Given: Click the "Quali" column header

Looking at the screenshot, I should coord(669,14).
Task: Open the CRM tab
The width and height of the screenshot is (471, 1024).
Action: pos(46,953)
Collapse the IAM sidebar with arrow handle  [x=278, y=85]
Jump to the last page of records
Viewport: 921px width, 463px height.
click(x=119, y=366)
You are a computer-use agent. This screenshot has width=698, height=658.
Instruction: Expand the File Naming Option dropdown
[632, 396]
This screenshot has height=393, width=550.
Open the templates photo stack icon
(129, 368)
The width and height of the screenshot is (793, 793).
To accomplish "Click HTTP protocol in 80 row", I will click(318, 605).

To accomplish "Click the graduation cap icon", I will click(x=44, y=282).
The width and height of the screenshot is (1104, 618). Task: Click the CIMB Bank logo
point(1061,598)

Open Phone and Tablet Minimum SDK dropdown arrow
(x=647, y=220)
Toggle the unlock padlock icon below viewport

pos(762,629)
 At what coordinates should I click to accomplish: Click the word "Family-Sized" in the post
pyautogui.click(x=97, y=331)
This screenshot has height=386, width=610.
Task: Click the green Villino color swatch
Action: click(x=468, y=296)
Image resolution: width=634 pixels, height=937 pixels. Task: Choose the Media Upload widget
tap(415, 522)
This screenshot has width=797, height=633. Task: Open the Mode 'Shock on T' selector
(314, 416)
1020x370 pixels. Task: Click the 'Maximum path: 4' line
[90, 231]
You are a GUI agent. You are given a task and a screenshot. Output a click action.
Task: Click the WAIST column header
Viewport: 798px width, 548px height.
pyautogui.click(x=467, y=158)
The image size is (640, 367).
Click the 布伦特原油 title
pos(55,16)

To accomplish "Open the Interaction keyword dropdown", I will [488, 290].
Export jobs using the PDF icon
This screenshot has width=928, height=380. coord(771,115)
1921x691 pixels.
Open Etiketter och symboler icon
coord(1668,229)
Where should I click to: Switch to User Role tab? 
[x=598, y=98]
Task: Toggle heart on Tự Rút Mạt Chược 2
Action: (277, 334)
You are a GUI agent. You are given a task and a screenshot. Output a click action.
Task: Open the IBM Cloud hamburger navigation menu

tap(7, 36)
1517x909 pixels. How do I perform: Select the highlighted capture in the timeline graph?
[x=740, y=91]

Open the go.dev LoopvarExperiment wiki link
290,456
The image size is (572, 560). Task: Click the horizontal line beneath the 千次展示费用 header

→ **Directions**
The line above containing "Image resolution: width=634", the line containing "Task: Click the WAIST column header", and every line between them are to be transcribed exactly; no other line is wanted.

→ **Response to the task**
Image resolution: width=634 pixels, height=937 pixels. Task: Choose the Media Upload widget
tap(415, 522)
This screenshot has width=797, height=633. Task: Open the Mode 'Shock on T' selector
(314, 416)
1020x370 pixels. Task: Click the 'Maximum path: 4' line
[90, 231]
You are a GUI agent. You are given a task and a screenshot. Output a click action.
Task: Click the WAIST column header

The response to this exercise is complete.